## Written instruction
Return every line in the records below that contains the string "what", treating uppercase and lowercase letters as different.

☆ ☆ ☆ ☆ ☆

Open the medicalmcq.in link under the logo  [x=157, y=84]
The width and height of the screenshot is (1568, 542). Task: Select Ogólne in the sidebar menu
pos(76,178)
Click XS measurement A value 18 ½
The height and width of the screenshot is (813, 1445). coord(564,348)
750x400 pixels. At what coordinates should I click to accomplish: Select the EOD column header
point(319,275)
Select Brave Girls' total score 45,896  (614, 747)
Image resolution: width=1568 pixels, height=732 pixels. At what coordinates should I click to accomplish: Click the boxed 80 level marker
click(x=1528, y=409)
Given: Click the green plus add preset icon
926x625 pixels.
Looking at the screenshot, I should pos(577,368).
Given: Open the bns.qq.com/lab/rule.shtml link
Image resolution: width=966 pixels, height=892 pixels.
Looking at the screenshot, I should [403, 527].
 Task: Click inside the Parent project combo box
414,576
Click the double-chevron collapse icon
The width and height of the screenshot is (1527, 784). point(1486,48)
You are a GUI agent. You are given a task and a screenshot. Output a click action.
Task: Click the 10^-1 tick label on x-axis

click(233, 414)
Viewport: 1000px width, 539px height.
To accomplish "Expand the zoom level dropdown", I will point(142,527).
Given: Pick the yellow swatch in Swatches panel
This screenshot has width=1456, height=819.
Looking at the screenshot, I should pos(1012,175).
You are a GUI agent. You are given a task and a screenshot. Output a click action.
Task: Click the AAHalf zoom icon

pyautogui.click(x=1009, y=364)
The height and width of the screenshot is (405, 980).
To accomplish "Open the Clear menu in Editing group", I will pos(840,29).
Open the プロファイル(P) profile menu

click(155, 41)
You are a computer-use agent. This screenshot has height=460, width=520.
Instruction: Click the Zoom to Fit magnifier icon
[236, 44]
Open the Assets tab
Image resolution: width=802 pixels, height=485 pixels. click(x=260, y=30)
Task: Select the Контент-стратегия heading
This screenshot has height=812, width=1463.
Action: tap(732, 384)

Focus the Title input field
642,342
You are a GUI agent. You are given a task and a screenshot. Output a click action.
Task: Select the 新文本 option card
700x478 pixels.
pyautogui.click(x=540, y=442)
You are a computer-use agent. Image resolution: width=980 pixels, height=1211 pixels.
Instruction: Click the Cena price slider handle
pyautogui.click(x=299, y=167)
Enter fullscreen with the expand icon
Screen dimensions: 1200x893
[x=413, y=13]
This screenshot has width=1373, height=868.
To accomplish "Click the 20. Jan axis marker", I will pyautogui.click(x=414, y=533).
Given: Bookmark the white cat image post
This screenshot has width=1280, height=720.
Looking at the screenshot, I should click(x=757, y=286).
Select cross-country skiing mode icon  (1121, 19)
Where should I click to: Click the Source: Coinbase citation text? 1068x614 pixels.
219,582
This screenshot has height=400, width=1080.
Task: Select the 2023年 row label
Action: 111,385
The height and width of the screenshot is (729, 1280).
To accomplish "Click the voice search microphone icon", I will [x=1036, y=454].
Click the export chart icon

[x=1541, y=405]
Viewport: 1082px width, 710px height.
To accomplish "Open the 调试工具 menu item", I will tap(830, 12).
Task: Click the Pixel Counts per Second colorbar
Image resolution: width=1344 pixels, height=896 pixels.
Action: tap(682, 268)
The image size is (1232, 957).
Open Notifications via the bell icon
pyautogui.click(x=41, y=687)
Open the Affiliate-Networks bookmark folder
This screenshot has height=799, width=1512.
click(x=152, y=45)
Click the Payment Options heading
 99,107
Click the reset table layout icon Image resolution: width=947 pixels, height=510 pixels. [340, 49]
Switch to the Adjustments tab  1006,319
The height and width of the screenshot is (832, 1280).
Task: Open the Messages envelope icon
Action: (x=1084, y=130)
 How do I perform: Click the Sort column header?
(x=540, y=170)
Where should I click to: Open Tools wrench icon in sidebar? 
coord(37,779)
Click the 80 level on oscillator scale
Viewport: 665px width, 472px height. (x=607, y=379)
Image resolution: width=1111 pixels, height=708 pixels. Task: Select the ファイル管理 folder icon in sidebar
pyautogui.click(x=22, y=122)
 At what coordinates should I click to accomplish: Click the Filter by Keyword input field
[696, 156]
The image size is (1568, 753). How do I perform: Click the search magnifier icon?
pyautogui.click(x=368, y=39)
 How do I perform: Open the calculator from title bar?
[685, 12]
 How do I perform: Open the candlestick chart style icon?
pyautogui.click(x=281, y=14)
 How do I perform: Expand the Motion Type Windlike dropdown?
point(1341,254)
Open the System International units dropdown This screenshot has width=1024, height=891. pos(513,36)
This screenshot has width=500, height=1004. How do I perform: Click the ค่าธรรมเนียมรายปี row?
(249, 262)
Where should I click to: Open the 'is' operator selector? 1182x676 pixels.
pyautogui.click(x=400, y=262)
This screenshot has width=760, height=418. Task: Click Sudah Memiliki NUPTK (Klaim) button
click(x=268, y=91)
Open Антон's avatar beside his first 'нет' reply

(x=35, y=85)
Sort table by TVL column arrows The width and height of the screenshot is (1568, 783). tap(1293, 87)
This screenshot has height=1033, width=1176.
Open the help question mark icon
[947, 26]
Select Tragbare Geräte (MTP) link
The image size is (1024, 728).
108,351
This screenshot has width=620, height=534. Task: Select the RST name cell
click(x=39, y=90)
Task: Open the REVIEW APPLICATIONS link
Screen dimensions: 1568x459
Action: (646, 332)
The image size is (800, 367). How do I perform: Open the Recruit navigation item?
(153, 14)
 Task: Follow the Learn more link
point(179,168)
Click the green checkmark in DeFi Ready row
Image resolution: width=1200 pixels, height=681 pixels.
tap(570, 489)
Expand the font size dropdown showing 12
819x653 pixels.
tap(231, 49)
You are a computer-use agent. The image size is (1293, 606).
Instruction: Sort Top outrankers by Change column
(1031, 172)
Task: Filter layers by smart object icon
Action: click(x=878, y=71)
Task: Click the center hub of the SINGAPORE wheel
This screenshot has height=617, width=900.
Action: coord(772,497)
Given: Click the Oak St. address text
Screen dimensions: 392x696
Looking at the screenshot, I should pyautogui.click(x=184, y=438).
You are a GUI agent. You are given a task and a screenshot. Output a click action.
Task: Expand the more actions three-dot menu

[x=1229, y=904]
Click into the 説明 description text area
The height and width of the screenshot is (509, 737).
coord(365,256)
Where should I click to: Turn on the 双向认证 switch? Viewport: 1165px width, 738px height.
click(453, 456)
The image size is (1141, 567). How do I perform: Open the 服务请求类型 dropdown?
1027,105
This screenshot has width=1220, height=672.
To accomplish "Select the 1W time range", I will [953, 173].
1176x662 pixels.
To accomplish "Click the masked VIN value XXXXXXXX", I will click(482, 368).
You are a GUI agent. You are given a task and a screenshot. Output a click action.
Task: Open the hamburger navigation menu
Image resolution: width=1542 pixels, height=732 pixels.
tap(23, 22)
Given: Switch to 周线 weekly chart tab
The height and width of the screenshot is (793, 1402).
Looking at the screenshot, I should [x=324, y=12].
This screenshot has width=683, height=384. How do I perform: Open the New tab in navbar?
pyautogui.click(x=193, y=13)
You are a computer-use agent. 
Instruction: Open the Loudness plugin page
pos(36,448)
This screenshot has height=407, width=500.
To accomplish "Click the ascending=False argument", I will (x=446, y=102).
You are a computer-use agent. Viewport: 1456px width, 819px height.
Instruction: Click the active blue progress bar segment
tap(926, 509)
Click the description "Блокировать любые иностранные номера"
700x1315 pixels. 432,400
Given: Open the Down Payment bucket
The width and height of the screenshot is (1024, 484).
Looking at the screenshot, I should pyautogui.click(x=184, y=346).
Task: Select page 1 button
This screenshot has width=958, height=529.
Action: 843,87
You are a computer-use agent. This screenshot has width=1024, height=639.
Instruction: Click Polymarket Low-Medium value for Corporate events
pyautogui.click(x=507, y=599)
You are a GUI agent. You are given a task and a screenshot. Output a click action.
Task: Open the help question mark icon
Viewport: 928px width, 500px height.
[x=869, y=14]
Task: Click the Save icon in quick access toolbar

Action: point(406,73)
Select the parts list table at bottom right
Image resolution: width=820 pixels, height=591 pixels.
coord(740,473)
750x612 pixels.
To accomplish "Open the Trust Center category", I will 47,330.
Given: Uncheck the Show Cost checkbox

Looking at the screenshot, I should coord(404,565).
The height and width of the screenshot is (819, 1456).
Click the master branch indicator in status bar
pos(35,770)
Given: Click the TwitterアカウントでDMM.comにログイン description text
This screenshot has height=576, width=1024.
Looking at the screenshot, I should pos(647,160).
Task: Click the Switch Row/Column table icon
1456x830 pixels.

☆ ☆ ☆ ☆ ☆

## Result of this exercise
750x400 pixels. At what coordinates should I click to accomplish: Select the EOD column header
Image resolution: width=1568 pixels, height=732 pixels. At what coordinates should I click to accomplish: Click the boxed 80 level marker
 At what coordinates should I click to accomplish: Click the Filter by Keyword input field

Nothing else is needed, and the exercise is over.